Technology gave us the global mall, which Negroponte persists, lost in the technostalgia of his One Laptop Per Child project, in believing disenfranchised children need access to. They don’t need internet; they need real nets to prevent malaria, as advocated by the Nothing But Nets project, whose slogan is ‘Send a net. Save a Life’.
In September, Negroponte’s laptop project was rescued by the icon of e-commence, Amazon, which announced it will provide one OLPC laptop for each purchased during the holiday season. Its slogan is ‘Give one. Get one’. Compare the two slogans. Nothing more clearly depicts the culture of place versus ideas, and the consumerism associated with the internet.
In his 2003 article, ‘Creating a Culture of Ideas’, Negroponte anticipated a ‘new economy’ of innovation and looked to universities to provide both, ‘because their other “product line”, besides research, is people’. Better still, he noted, universities had multiple means of support – grants, tuition and gift – and could take ‘far greater risks’ with less emphasis on results than in the business world. US universities would set the agenda, he wrote, and others ‘worldwide will have to follow’.
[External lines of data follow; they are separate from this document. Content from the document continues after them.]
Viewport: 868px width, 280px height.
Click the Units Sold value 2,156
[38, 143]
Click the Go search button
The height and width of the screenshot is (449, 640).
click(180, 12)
In the five years since that article, US universities have invested in technology to such an extent that access to education has become a far more serious concern than access to internet. Indeed, my research shows that technology corporatised academia rather than democratising it, inculcating in learners the rampant consumerism at the heart of just about all ecological issues on the planet.
The real world is summoning us to resolve crises in food, water and fuel, the lack of which cause famine, disease and war. It’s a defining moment for ecology, not only for us, but also for emerging generations, who require the commitment of place more than the empty innovations of ideas.